(DATA SHOWN Opens)

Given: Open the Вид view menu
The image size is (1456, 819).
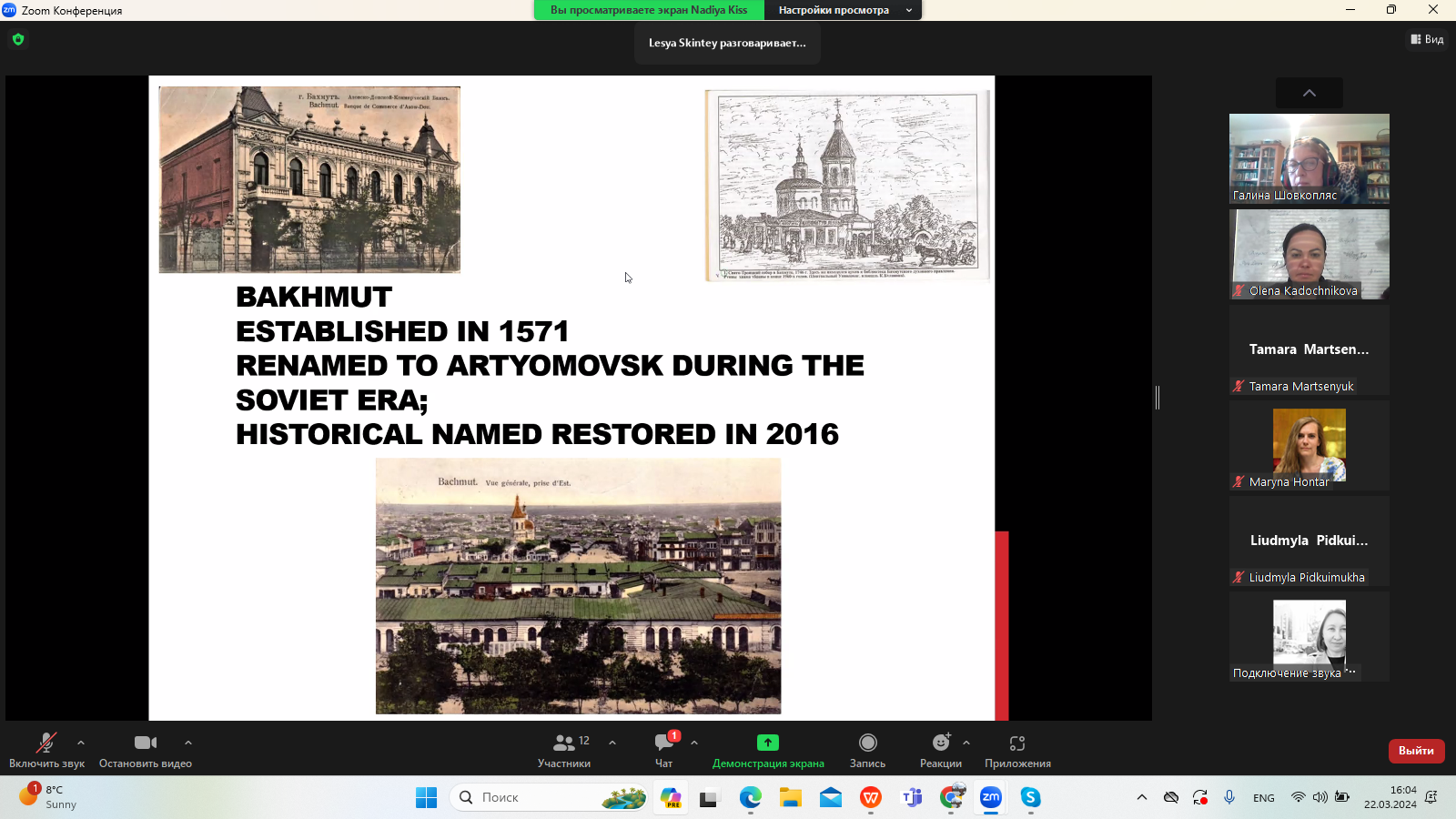Looking at the screenshot, I should click(1427, 39).
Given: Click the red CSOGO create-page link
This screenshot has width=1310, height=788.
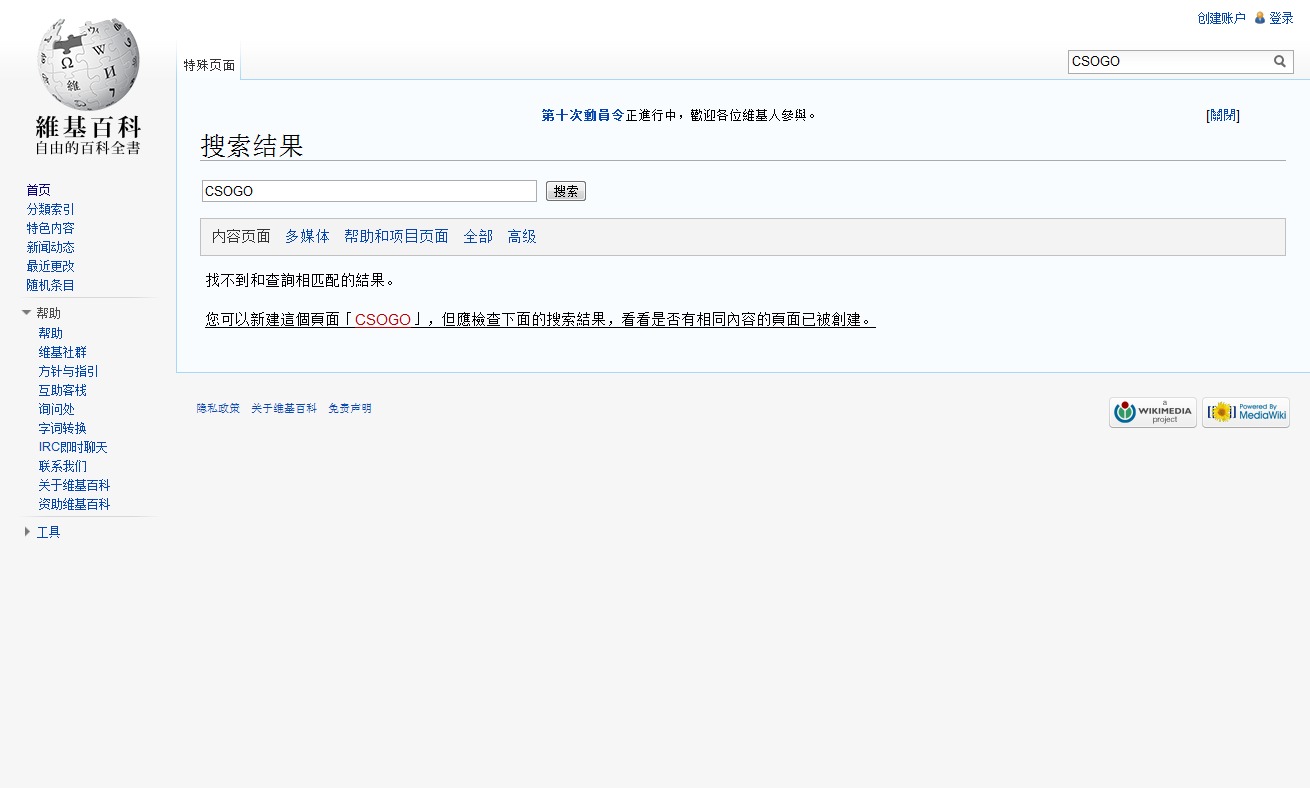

(DATA SHOWN Closes)

→ **WHAT NEEDS TO BE DONE**: Please set down each line of the data above exactly as written, without the pictures.

→ **RESPONSE AREA**:
Given: Open the Вид view menu
The image size is (1456, 819).
Looking at the screenshot, I should click(1427, 39).
Given: Click the red CSOGO create-page link
This screenshot has width=1310, height=788.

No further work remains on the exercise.